Cyberwave supports importing datasets from two sources:

* **HuggingFace Hub** — Import directly by repository ID (lazy, no multi-GB copy)
* **Zip Upload** — Upload a pre-packaged dataset archive (max 10 GB)

Format detection happens automatically on the server side and sets the `source_format` field on the dataset record.

## Supported formats

### Robot datasets (full support)

These formats are fully supported for import, playback, conversion, and ML training.
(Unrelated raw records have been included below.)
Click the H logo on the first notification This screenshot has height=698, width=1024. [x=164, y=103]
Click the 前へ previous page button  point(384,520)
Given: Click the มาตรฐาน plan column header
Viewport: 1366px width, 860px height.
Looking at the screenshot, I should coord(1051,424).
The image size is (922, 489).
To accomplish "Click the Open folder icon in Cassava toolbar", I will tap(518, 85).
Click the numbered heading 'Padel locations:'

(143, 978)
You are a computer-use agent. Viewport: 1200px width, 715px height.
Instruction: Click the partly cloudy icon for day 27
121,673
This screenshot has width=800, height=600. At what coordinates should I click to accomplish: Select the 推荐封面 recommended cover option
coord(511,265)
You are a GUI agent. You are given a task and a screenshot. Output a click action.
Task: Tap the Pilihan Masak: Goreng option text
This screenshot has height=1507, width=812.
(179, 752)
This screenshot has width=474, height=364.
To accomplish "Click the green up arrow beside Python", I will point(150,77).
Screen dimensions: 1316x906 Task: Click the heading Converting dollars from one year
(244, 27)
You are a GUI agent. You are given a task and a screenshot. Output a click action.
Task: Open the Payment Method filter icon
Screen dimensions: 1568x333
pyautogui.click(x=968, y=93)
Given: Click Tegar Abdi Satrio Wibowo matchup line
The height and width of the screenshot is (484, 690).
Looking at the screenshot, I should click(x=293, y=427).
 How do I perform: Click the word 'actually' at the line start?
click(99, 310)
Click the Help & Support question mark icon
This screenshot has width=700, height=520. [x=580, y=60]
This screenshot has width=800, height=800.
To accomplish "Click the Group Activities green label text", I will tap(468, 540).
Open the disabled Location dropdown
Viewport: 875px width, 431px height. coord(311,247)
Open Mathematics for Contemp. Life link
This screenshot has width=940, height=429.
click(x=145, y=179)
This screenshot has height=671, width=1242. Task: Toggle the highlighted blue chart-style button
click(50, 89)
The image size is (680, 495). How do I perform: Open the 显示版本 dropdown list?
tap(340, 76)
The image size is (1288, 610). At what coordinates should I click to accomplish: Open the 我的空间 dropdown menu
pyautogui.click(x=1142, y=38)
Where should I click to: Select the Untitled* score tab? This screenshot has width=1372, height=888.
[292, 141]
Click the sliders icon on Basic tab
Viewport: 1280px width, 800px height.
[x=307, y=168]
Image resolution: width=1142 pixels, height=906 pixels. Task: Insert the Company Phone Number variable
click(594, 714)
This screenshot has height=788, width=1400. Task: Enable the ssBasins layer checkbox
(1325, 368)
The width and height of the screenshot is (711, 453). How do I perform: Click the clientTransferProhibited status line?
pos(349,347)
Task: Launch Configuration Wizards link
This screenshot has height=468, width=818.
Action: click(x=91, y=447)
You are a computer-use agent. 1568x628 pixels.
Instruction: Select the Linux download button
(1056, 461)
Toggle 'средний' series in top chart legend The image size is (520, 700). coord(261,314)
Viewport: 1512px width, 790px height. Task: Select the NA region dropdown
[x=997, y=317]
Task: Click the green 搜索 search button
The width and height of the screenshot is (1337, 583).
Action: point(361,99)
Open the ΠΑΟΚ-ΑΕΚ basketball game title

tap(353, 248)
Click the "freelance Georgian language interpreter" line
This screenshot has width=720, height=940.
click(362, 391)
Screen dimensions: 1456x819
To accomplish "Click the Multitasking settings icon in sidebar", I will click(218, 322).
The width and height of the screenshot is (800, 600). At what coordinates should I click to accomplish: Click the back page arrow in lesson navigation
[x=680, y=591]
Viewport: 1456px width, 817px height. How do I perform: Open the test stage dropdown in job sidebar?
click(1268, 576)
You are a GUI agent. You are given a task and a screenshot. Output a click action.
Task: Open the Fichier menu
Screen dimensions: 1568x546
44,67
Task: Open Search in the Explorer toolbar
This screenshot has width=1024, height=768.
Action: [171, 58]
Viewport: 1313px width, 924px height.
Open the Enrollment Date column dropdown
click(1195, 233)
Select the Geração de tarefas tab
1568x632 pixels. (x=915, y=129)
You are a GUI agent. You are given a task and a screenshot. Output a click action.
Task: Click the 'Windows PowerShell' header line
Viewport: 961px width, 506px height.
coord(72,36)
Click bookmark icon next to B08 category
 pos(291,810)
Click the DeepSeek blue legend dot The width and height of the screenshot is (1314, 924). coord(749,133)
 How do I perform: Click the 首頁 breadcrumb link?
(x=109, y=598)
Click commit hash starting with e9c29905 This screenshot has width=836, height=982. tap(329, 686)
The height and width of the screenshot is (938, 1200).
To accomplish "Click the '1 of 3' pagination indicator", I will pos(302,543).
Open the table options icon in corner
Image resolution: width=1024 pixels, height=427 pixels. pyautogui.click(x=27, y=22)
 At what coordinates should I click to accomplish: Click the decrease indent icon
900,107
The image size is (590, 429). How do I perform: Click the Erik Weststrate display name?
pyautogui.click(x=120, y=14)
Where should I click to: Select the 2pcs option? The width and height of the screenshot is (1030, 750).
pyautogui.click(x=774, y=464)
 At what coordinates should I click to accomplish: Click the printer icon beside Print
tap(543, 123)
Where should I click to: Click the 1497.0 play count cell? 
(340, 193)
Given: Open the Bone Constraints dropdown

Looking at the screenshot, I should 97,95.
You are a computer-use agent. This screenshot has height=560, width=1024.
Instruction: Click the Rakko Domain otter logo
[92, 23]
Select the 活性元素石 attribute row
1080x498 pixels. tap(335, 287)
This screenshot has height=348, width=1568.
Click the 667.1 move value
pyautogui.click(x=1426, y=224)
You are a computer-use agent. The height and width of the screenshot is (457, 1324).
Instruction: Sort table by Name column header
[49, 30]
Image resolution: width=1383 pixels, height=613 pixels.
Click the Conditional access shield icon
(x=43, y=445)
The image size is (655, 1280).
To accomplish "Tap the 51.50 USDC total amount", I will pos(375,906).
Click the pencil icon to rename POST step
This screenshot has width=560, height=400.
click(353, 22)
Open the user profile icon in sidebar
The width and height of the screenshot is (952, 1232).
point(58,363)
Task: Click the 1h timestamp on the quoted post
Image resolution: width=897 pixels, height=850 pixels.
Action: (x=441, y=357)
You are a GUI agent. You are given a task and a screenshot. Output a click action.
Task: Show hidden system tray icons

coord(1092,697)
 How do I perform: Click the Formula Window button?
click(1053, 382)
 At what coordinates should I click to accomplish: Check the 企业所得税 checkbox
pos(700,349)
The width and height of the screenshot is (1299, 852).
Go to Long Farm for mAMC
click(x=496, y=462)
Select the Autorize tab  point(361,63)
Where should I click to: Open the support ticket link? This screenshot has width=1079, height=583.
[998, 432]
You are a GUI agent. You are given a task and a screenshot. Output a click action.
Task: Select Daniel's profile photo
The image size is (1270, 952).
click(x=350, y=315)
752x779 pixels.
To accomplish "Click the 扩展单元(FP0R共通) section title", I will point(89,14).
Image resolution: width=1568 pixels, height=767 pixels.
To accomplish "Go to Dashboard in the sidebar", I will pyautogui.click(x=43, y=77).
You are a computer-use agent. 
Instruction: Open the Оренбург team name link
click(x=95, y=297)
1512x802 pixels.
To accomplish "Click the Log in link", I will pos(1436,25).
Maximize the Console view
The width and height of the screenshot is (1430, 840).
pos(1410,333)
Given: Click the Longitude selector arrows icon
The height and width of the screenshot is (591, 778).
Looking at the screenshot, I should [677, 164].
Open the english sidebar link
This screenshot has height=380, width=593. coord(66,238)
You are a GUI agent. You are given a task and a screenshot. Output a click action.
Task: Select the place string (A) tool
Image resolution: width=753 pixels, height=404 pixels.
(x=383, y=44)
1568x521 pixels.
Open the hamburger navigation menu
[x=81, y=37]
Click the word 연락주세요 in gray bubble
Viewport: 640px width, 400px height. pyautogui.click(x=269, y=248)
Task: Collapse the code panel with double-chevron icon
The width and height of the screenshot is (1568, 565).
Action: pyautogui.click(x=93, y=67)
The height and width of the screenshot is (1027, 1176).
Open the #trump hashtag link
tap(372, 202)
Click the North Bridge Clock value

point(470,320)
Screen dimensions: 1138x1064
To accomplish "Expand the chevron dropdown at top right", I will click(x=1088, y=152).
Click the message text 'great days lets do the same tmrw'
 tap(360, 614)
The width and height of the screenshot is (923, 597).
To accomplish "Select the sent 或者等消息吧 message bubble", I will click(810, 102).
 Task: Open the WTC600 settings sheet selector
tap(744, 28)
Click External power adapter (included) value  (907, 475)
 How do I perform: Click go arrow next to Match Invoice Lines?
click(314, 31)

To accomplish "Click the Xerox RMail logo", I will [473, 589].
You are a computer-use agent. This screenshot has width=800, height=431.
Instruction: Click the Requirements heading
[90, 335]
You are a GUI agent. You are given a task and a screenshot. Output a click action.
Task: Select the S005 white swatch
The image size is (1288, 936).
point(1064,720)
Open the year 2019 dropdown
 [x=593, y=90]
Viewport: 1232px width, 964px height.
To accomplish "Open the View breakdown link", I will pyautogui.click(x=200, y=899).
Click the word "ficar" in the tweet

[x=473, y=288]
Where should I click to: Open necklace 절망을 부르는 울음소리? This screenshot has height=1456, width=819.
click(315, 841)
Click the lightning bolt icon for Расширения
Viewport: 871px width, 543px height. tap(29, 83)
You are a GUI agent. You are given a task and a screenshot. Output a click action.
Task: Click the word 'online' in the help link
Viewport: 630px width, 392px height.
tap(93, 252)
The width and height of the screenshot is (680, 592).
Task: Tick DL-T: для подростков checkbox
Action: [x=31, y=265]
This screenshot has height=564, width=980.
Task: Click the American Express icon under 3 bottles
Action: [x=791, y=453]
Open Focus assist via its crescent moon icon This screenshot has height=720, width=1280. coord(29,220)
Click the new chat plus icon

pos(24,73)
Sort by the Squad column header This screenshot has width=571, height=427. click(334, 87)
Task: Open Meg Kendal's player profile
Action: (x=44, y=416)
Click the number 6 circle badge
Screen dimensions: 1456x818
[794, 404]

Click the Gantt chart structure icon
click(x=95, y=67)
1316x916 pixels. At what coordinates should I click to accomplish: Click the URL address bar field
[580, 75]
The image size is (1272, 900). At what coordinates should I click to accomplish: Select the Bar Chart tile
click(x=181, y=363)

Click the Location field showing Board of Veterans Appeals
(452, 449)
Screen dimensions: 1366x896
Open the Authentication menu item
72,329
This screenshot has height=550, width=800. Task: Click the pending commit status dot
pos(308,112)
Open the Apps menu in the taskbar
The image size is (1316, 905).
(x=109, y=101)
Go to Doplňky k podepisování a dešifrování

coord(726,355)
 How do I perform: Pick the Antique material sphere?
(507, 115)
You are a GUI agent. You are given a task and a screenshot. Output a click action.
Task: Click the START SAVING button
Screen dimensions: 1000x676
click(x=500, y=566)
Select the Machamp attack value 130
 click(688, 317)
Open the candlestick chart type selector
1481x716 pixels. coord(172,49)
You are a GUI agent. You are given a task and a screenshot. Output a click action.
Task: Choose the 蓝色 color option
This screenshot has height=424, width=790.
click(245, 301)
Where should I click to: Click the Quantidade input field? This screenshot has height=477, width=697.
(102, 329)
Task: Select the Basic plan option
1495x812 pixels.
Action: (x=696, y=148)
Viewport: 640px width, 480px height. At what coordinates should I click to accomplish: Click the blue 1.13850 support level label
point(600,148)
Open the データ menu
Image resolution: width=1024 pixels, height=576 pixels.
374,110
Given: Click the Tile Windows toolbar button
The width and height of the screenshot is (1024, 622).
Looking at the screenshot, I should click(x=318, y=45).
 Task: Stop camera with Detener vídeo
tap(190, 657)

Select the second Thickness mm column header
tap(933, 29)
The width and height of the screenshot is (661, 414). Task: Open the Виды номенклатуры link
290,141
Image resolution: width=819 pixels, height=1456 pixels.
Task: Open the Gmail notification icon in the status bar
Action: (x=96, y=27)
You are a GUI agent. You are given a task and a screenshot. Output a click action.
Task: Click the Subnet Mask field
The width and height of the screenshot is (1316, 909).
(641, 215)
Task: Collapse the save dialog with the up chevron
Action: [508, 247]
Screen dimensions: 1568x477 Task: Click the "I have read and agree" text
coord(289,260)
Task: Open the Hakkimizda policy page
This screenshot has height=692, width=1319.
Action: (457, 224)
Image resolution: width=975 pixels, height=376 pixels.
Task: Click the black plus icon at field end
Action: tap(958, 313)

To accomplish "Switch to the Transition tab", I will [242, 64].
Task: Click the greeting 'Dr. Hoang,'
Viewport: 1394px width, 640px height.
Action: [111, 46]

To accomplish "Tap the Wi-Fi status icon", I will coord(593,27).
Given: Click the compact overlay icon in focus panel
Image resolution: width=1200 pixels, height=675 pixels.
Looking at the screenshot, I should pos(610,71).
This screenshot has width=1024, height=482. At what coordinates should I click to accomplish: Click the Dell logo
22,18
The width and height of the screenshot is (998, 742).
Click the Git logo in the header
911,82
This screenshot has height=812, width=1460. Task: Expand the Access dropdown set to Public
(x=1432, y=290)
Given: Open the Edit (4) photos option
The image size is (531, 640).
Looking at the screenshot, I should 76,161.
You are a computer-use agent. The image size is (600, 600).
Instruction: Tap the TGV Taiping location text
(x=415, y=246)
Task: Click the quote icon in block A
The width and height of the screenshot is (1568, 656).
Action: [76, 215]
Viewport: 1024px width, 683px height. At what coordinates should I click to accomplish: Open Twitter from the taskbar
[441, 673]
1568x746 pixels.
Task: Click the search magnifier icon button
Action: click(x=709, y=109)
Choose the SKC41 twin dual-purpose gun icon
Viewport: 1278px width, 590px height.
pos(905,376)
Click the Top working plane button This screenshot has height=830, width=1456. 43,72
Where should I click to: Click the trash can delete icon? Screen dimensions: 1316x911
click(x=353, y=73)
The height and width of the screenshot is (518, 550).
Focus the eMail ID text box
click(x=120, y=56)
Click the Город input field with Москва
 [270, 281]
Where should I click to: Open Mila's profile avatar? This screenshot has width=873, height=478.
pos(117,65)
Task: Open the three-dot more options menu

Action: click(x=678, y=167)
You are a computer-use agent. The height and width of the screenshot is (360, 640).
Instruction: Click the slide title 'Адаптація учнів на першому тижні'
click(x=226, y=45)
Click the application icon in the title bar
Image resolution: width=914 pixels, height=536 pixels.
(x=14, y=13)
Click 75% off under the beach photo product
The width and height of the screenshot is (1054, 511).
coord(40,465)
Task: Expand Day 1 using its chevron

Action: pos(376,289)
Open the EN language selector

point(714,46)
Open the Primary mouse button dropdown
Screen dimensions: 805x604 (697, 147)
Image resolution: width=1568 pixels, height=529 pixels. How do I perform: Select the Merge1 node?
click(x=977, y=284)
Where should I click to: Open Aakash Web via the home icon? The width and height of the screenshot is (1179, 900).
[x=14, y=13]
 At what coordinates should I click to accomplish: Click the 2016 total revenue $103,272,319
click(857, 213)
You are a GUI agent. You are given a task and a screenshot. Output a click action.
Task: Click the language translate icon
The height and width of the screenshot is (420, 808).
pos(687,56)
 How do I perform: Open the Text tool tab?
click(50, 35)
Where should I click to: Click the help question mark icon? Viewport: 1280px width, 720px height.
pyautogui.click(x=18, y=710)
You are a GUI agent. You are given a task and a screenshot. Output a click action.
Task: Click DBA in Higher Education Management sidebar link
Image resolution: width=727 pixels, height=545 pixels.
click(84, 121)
| Format            | `source_format` value | Description                                                    |
| ----------------- | --------------------- | -------------------------------------------------------------- |
| LeRobot v3        | `lerobot3`            | Latest LeRobot format — parquet episodes + `meta/info.json`    |
| LeRobot v2.1      | `lerobot21`           | Legacy LeRobot format with splits (normalised to v3 on export) |
| RLDS / TFDS       | `rlds`                | TensorFlow Datasets format (Open-X-Embodiment style)           |
| Cyberwave Parquet | `cyberwave_parquet`   | Native format for datasets generated directly on Cyberwave     |
| HDF5              | `hdf5`                | Robomimic / ACT / ALOHA style datasets                         |
| Zarr              | `zarr`                | Diffusion Policy / UMI style datasets                          |
| GR00T             | `gr00t`               | NVIDIA Isaac GR00T (LeRobot v2 + embodiment metadata)          |
| RoboDM            | `robodm`              | Berkeley .vla format                                           |
| MCAP              | `mcap`                | ROS2 CDR + Foxglove Protobuf                                   |
| ROS bag           | `rosbag`              | ROS1 .bag / ROS2 SQLite3                                       |

### Other dataset types (detection only — full support coming later)

Cyberwave detects these formats and stores the `source_format` value, but playback, conversion, and training pipelines for them are not yet available.

| Source format                                             | Description                            |
| --------------------------------------------------------- | -------------------------------------- |
| `coco_detection`                                          | COCO object detection JSON             |
| `yolov4` / `yolov5`                                       | YOLO format datasets                   |
| `voc_detection`                                           | Pascal VOC                             |
| `kitti_detection`                                         | KITTI                                  |
| `image_classification_directory_tree`                     | ImageNet-style class folders           |
| `image_directory` / `video_directory` / `media_directory` | Plain media folders                    |
| `image_segmentation_directory`                            | Per-pixel masks alongside images       |
| `cvat_image` / `cvat_video`                               | CVAT exports                           |
| `openlabel_image` / `openlabel_video`                     | OpenLABEL exports                      |
| `bdd`, `csv`, `dicom`, `geojson`, `geotiff`               | Specialty formats                      |
| `unknown`                                                 | Detector could not classify the layout |

## Import from HuggingFace Hub

1. Navigate to your workspace and click **Import Dataset**
2. Select **HuggingFace Hub** as the source
3. Enter the repository ID (e.g. `lerobot/pusht`)
4. Click **Import**

HuggingFace imports are **lazy by default**: Cyberwave queries the HF API for tags, card data, and the file list, and for LeRobot datasets reads only the small `meta/*.json` files. The dataset card appears immediately with episode counts, FPS, robot type, and cameras — without copying the multi-GB payload. Frames are fetched on demand when a training run or visualisation needs them. The `metadata.import.materialized` flag stays `false` until a follow-up materialisation step runs.

<Info>
  For private HuggingFace repositories, ensure your organisation has configured the HuggingFace token in the deployment settings.
</Info>

## Upload a zip file

1. Navigate to your workspace and click **Import Dataset**
2. Select **Upload Zip** as the source
3. Select your zip file (max 10 GB)
4. Click **Upload**

The system automatically detects the format after the upload completes.

## Monitor progress

After starting an import you can track it via:

* The dataset list view (status indicator)
* The dataset detail page (`metadata.upload_progress`)

## API reference

<Card title="POST /datasets/import/init" icon="code">
  Initialise a dataset import. Returns a signed URL for zip uploads, or immediately starts an HF import.
</Card>

<Card title="POST /datasets/import/complete" icon="code">
  Complete a zip upload import after the file has been uploaded to the signed URL.
</Card>

See the [API Reference](/api-reference/rest/DefaultApi) for full details.